Nonetheless, it is still a major undertaking to stop cheating, coin farming, selling and bot abuse. They have resorted to warning users that they will be facing permanent and automatic bans if they continue with their prohibited activities, according to Polygon.

Marcel Kuhn, lead producer of "FIFA 15," said they will deploy automated systems that will identify the abusers. According to the official site of EA Sports, any violation will get them a straight red card, which means a total ban of the account once it is discovered using exploits to either record false match results, coin farming, or selling.

They had been doing the policing manually in the past but it has become too labor intensive. There are more than 12 million unique players of FIFA Ultimate Team, which introduced the fantasy-sports/card-collecting mode in "FIFA 09." However, bots have attacked its transfer market. Players buy and sell cards as in-game currency and bots automatically buy the items and farm them for coins that are later resold.

These coins are used by players to acquire boosts and randomized packs of player cards in order to build an Ultimate Team.

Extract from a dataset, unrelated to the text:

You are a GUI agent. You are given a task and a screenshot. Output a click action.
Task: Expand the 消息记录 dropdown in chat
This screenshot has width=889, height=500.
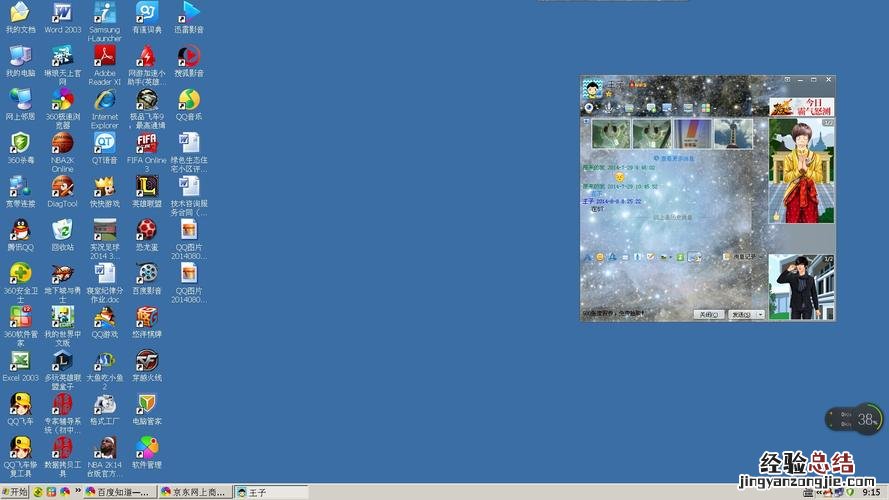tap(762, 257)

EA Sports exclusively sells a separate currency which can be bought with real money that can be used to acquire the packs. The currency is not transferrable. Therefore, any other person selling coins are doing so illegally and promoting or trafficking the sales of coins several times will get the player permanently banned.

Not only do the bots hijack the transfer market, the legitimate transfers get stuck and the transaction cannot be completed. Players end up losing coins or lose the items that were for sale.